Jehal stroked Wraithwing’s neck.
After that I had to have you. And do you want to know something funny? When I first saw Zafir, I thought of you at that moment. How perfect you were. How singularly and perfectly designed you were for what you were destined to become.
He smiled grimly.
That was just the first thought, of course. Second thoughts followed rather different paths.

‘Three days,’ Jeiros had told him as the hordes of the north had landed around the palace. ‘We have enough potion here for three days and then we have nothing and I will poison any and every dragon here.’

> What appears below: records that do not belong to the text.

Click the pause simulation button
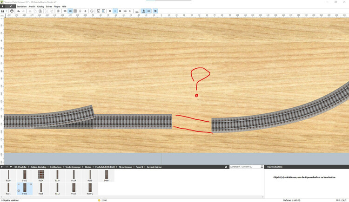The width and height of the screenshot is (349, 202). 110,11

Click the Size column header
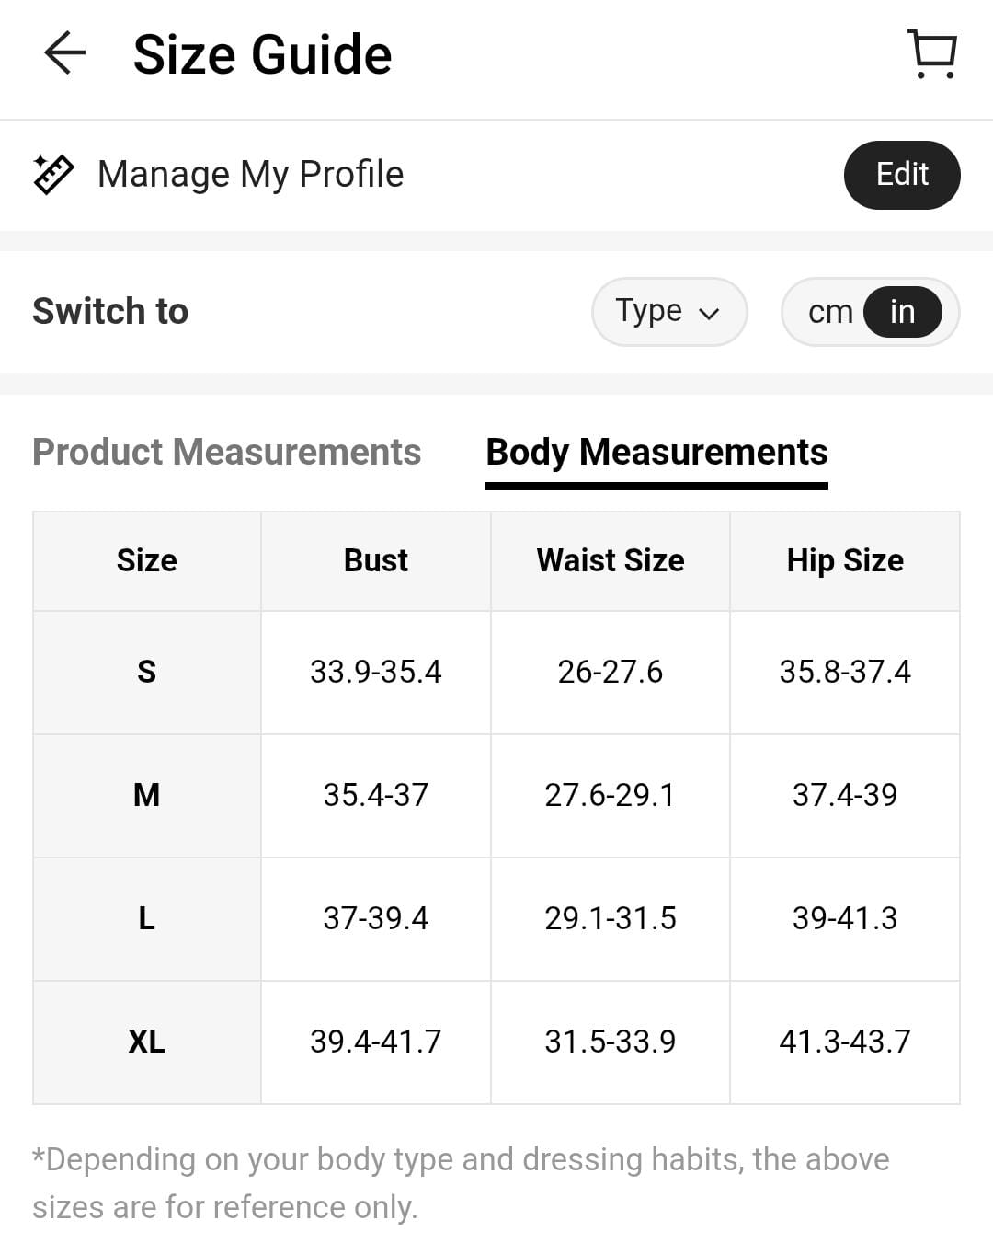tap(147, 560)
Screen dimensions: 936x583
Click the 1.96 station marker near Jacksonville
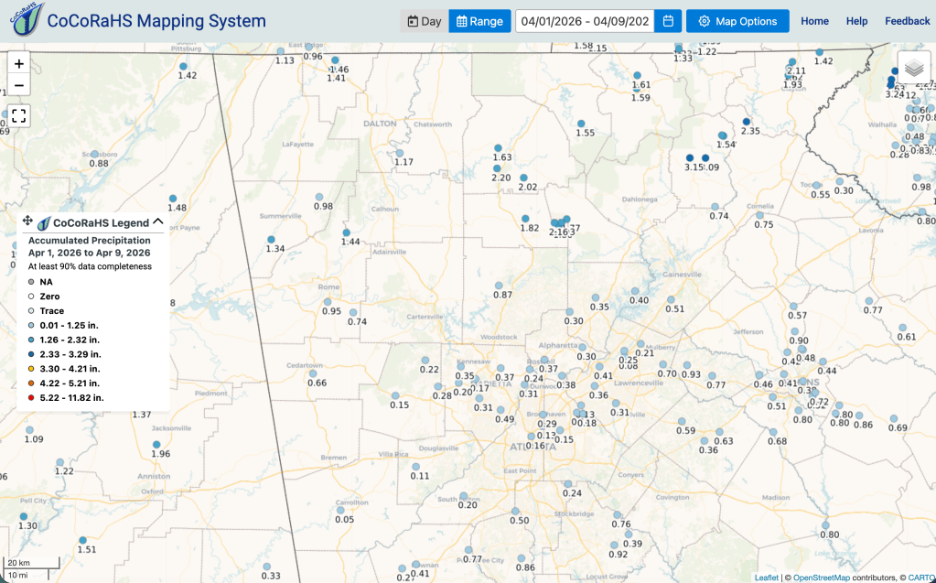pos(156,445)
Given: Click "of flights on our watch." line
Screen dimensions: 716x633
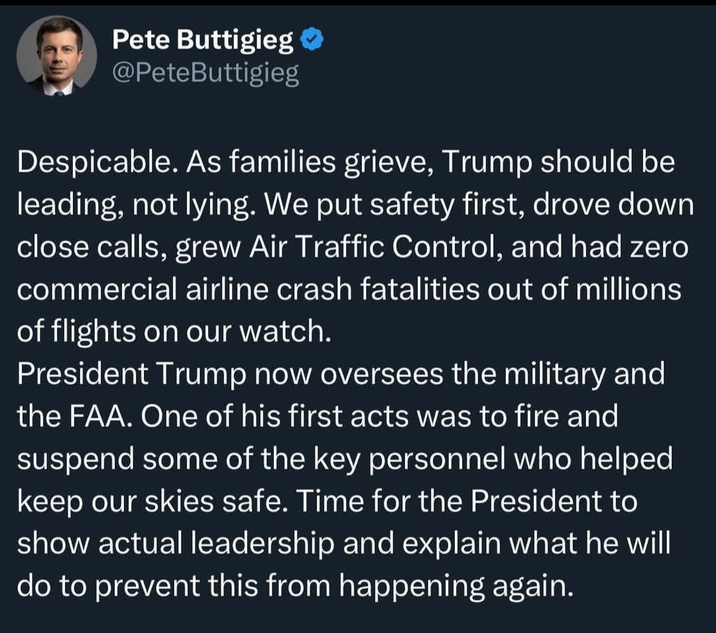Looking at the screenshot, I should point(173,332).
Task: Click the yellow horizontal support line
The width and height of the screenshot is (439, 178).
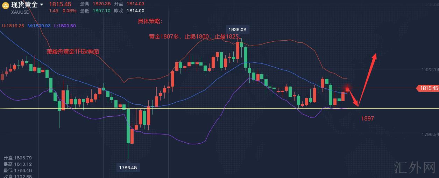Action: [x=210, y=108]
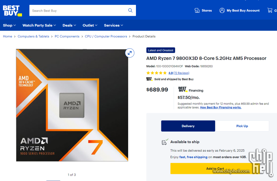The width and height of the screenshot is (277, 181).
Task: Click the My Best Buy Account icon
Action: pos(222,10)
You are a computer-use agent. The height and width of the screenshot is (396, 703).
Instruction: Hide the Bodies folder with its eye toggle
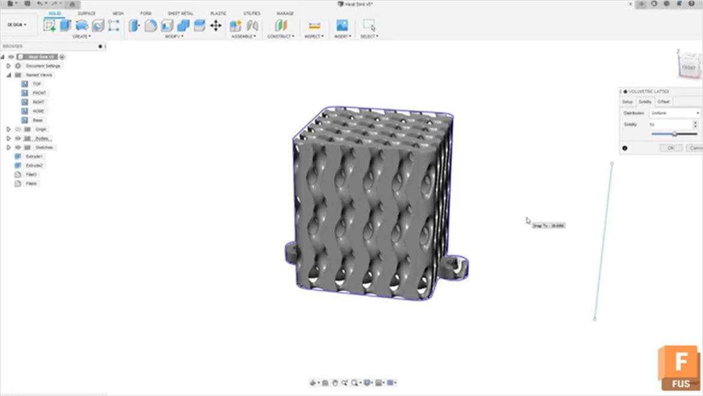tap(18, 139)
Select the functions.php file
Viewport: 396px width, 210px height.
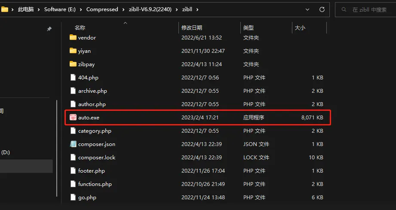[95, 184]
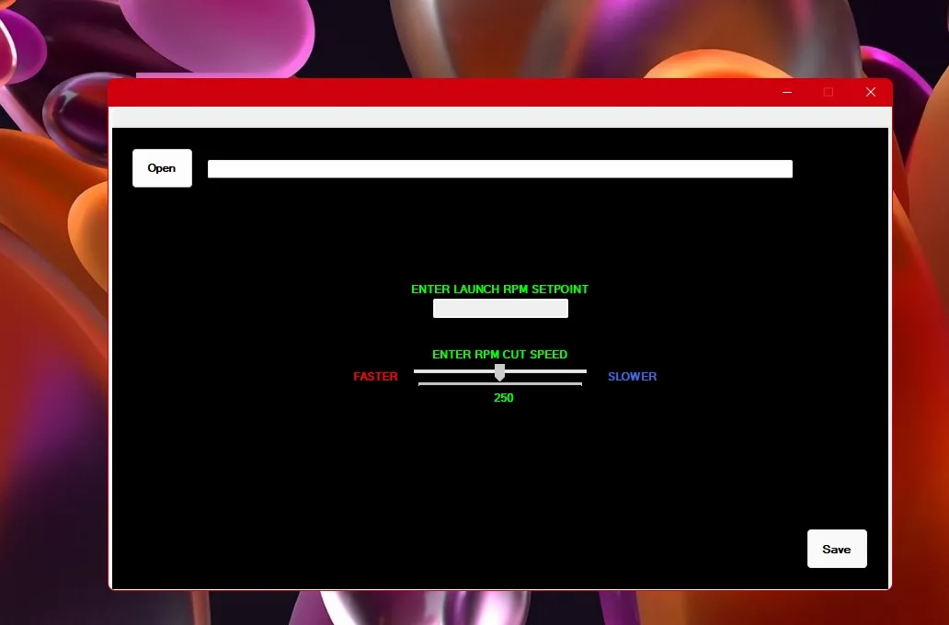Viewport: 949px width, 625px height.
Task: Click the file path field beside Open
Action: pyautogui.click(x=499, y=168)
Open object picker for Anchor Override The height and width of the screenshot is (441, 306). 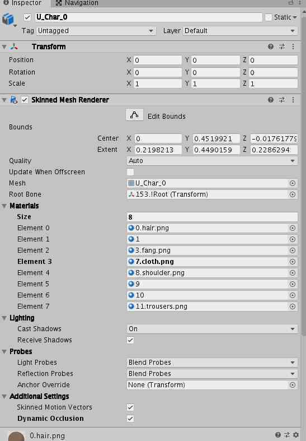pyautogui.click(x=292, y=385)
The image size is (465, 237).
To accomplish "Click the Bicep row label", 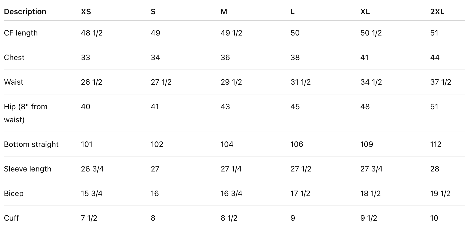I will click(x=14, y=194).
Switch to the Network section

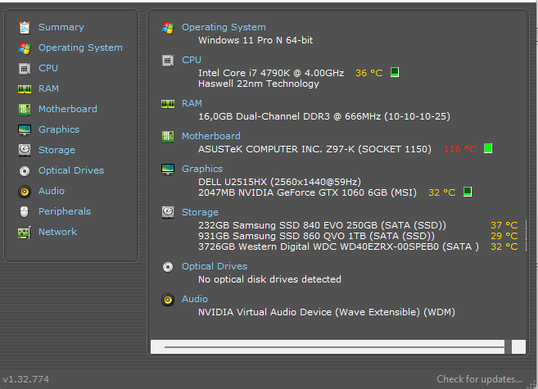[x=57, y=232]
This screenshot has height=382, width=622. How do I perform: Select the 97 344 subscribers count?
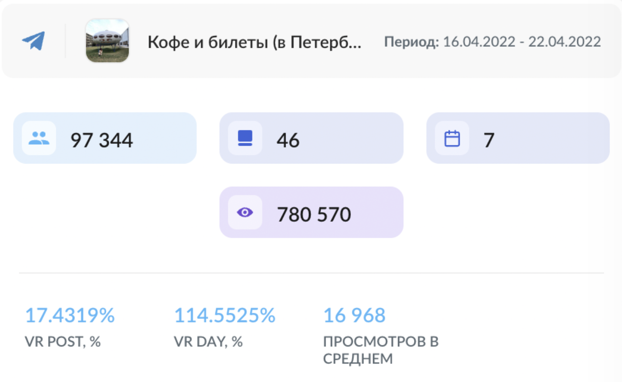pyautogui.click(x=102, y=140)
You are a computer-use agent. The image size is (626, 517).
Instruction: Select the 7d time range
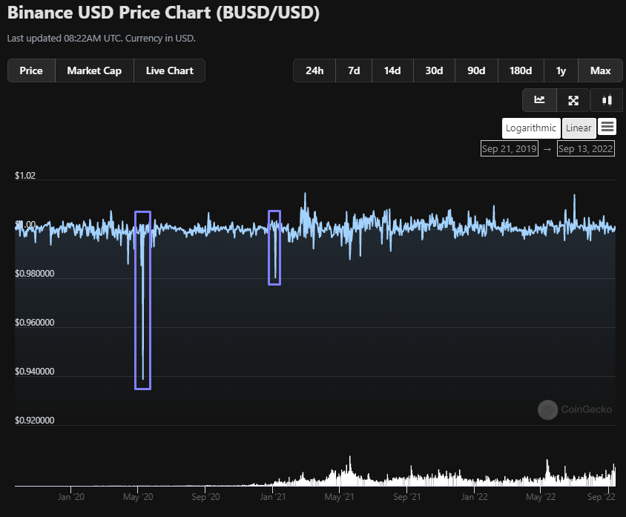354,70
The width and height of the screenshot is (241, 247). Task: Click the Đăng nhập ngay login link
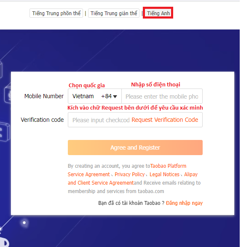point(184,203)
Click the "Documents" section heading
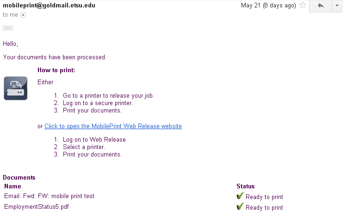The width and height of the screenshot is (347, 218). [19, 178]
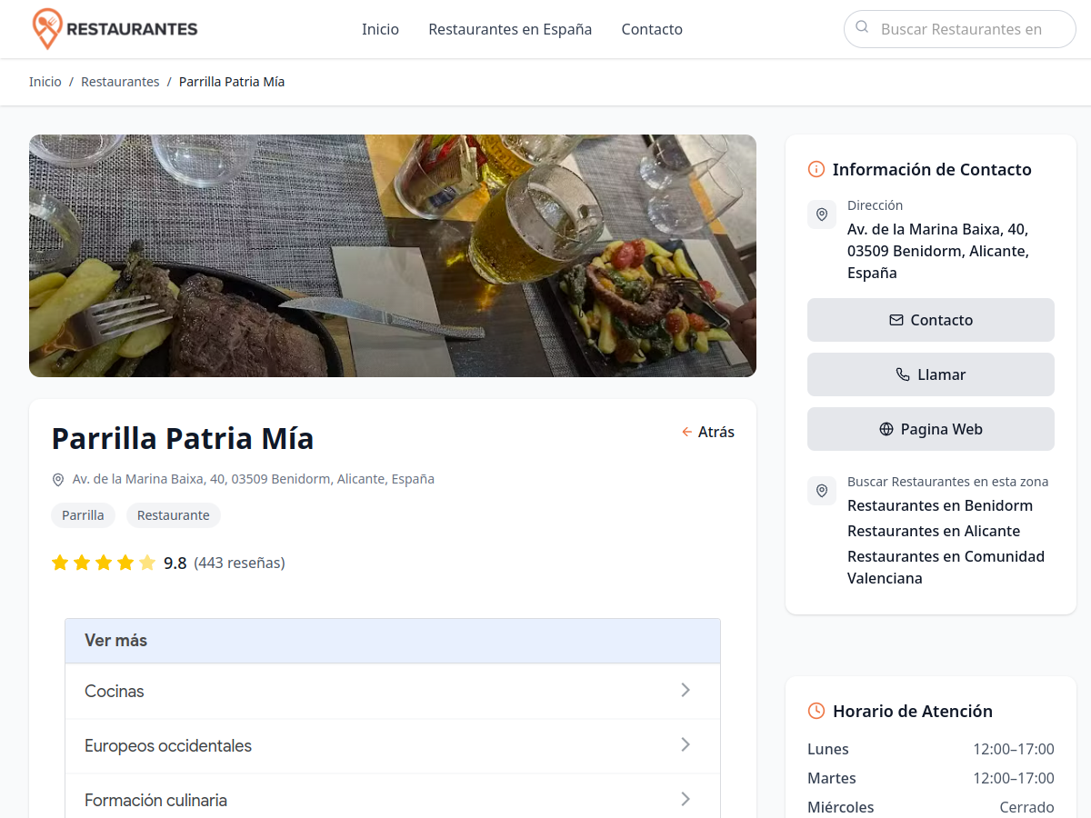Open Restaurantes en España in navigation
The image size is (1091, 818).
pos(510,29)
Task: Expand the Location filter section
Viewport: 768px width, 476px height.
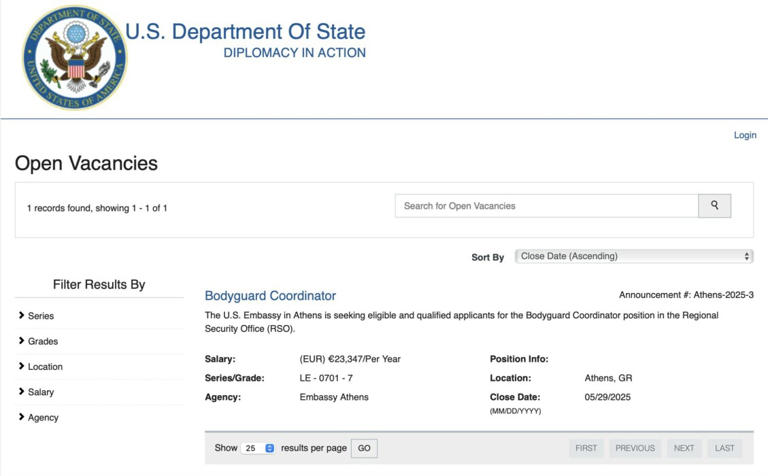Action: click(x=45, y=367)
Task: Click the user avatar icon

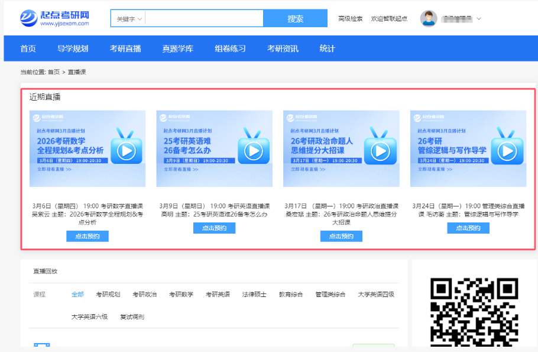Action: (x=429, y=18)
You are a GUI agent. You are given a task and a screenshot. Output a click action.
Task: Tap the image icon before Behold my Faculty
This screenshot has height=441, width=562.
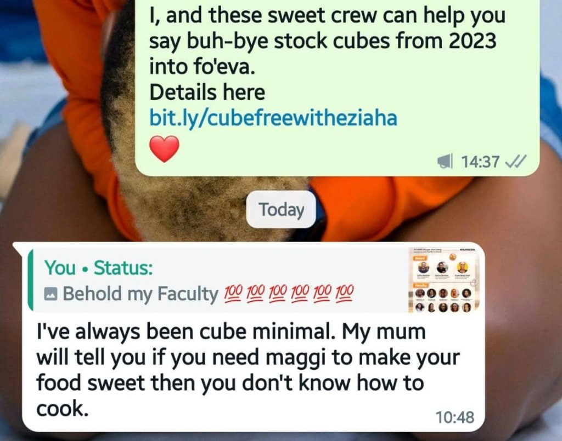click(50, 294)
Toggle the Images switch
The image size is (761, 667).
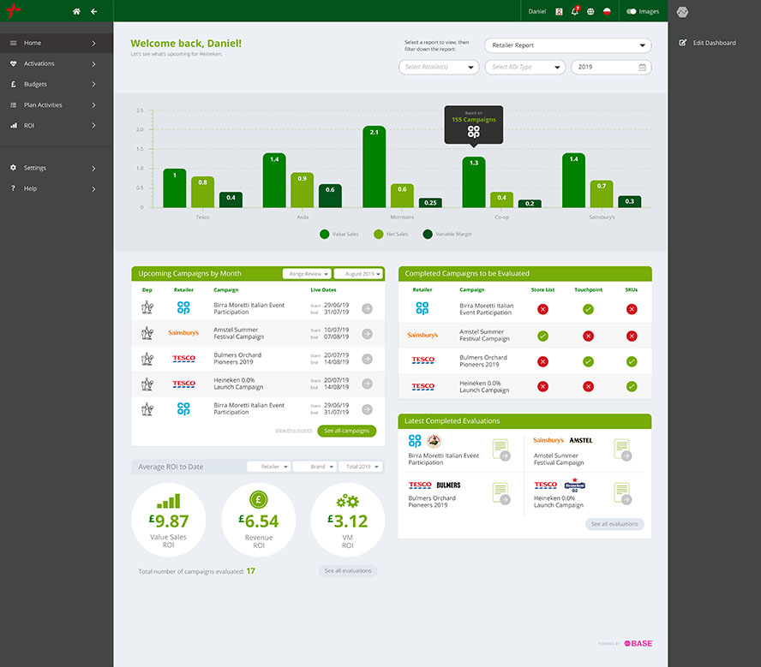click(632, 11)
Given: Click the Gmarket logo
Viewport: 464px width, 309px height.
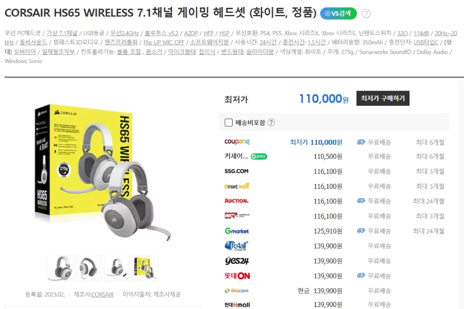Looking at the screenshot, I should 237,231.
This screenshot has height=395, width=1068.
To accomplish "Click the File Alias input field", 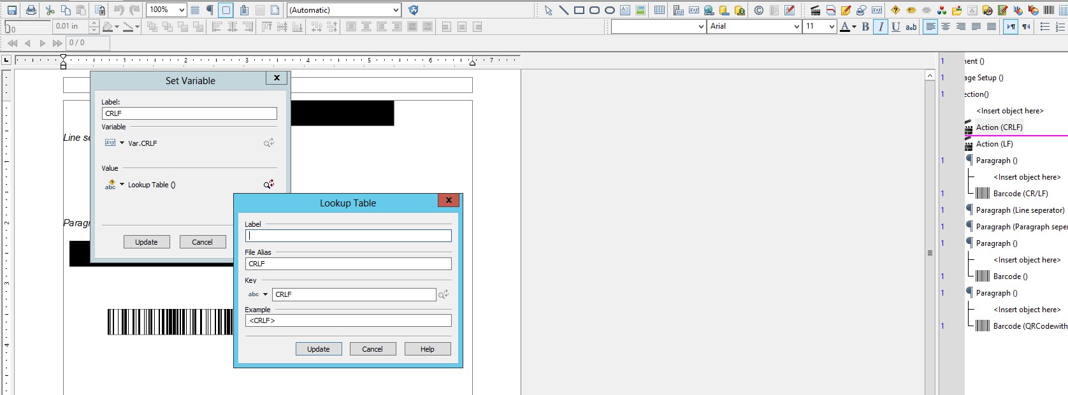I will pos(348,264).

‘I don’t suppose they brought any of their own with them?’ They hadn’t. Of course they hadn’t. Jeiros was strangling them all, and so they in turn hoarded what little they had for themselves.
Poor man, do you think that when the potions run out and the dragons threaten to run amok, we’ll all stop and see the madness of our ways? I can promise you we will not. We’ll all wring our hands and say how terrible it is and agree with you that others should put their dragons down for the good of all the realms, but will we do it ourselves? No, we will not. It will always happen to someone else. Another king will find his dragons turning before ours do. We’ll all watch each other, all hold for another to act first, all look at you to relent, and so we will all lose. The Night Watchman has the right of it. Sending men to our eyries with hammers. Yes, I know you meant to do it in secret, but really, do you think I wouldn’t notice a score of men piled on to the back of my own dragons as we flew north? Don’t worry though; I’ll not tell anyone what you’re up to. Why should I when I don’t even have an eyrie of my own any more? No, if you’d have asked me, Vale, I’d have told you to send a legion to every eyrie in the realms. Have your way. Put them all down, the lot of them. All except my Wraithwing. That’s what you plan, isn’t it? As soon as this war is done? A cull. A slaughter. The dragons will come back, but you have potion enough for eyries filled with little hatchlings, is that it? Hatchlings and a choice few, carefully chosen and carefully saved. Do you care into whose hands they fall, those few? No. But I do.

He climbed onto Wraithwing’s back. Vale and Jeiros could do whatever they liked. Meteroa was dead. Lystra and his baby son were lost too. Hard to accept, but Zafir would never let them go, never. Even if they were the last things in the world that could save her own skin, she’d kill them before she let them go. There was only one thing that mattered now, and that was killing Zafir, preferably in a nice quick clean war that would wipe her out so thoroughly and in such a way that he could afford to let Jeiros have the cull he so desperately wanted.
Most likely she’ll insist on burning Furymouth. Anything to make my victory as bitter as it can be. Well you can burn that if you want to. It’s a bit of a mess in places, rather smelly, and I’d been thinking about having a new palace soon anyway. But I’d give up this crown, give it back to you and go into exile if it would get me back my Lystra and my son.